Circumcision can help prevent men from transmitting the virus that causes cervical cancer to their female partners, a Ugandan study suggests.
Researchers in Uganda randomly assigned men to circumcision immediately as a treatment or after 24 months as a control, and their female partners were tracked for two years to look for infections with human papillomavirus, which can cause cervical cancer and genital warts.
After 24 months, 27.8 per cent of the steady partners of circumcised men had HPV infections, compared with 38.7 per cent of the partners of uncircumcised men, the study's authors reported in this week's issue of the medical journal The Lancet.
"Our findings indicate that male circumcision should now be accepted as an efficacious intervention for reducing the prevalence and incidence of HPV infections in the nearly 1,000 female partners. However, protection is only partial; the promotion of safe sex practices is also important," Dr. Maria Wawer and colleagues at Johns Hopkins University in Baltimore wrote.
The protection is only partial, since there are dozens of strains of HPV that are highly contagious. Most people who are infected clear the virus on their own, but it can cause changes that lead to cancer in some.
GlaxoSmithKline and Merck make vaccines against HPV but they are not available to most women in developing countries.

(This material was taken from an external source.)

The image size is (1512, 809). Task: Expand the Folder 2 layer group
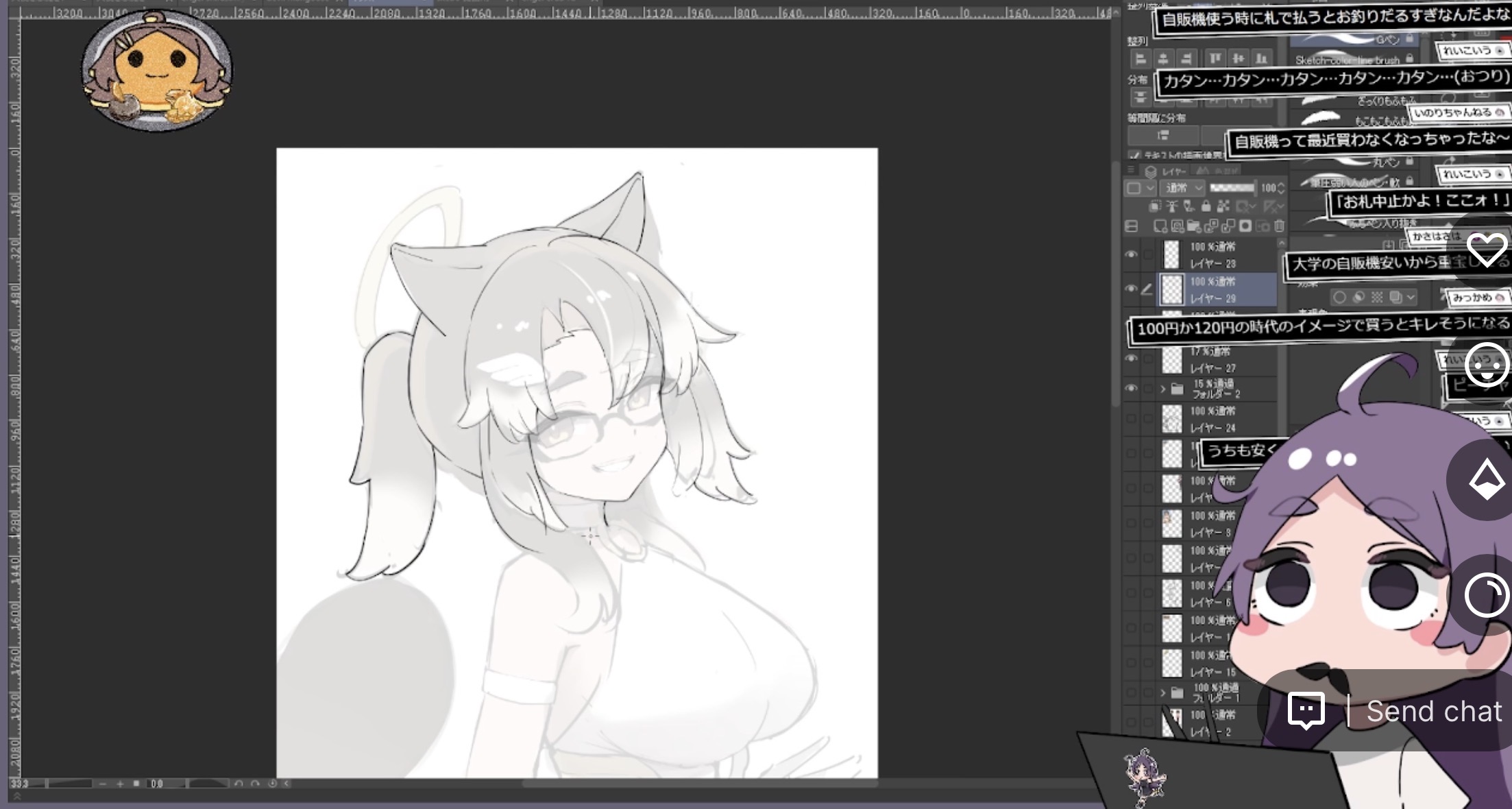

Since vaccination and circumcision offer only partial protection, practising safe sex is still paramount, the researchers cautioned.
Limits to vaccination
"Recent findings add important evidence for the promotion of male circumcision in countries without well-established programmes for cervical screening," Dr. Anna Giuliano of the department of cancer epidemiology and genetics at the H Lee Moffitt Cancer Center in Tampa, Fla., and her colleagues said in journal commentary.
"Male circumcision is associated with slight reductions in high-risk HPV, while licensed HPV vaccines protect with high effectiveness against only a limited number of HPV types. Therefore, the two interventions are likely to have important synergistic effects," the commentary concluded.
Additional interventions to reduce HPV infection, such as provision of vaccines for HPV prevention, will be essential to reduce invasive cervical cancer worldwide.
Male circumcision has been shown to decrease HIV, herpes simplex virus-2, HPV infections and genital ulcer disease in men, and also HPV infection trichomoniasis, and bacterial vaginosis and genital ulcer disease in their female partners, the researchers noted.
"Thus, male circumcision reduces the risk of several sexually transmitted infections in both sexes, and these benefits should guide public health policies for neonatal, adolescent, and adult male circumcision programs."
In the study, all of the HPV-uninfected female partners gave vaginal swabs they collected themselves at the start of the study and then after 12 and 24 months. The female participants were long-term sexual partners.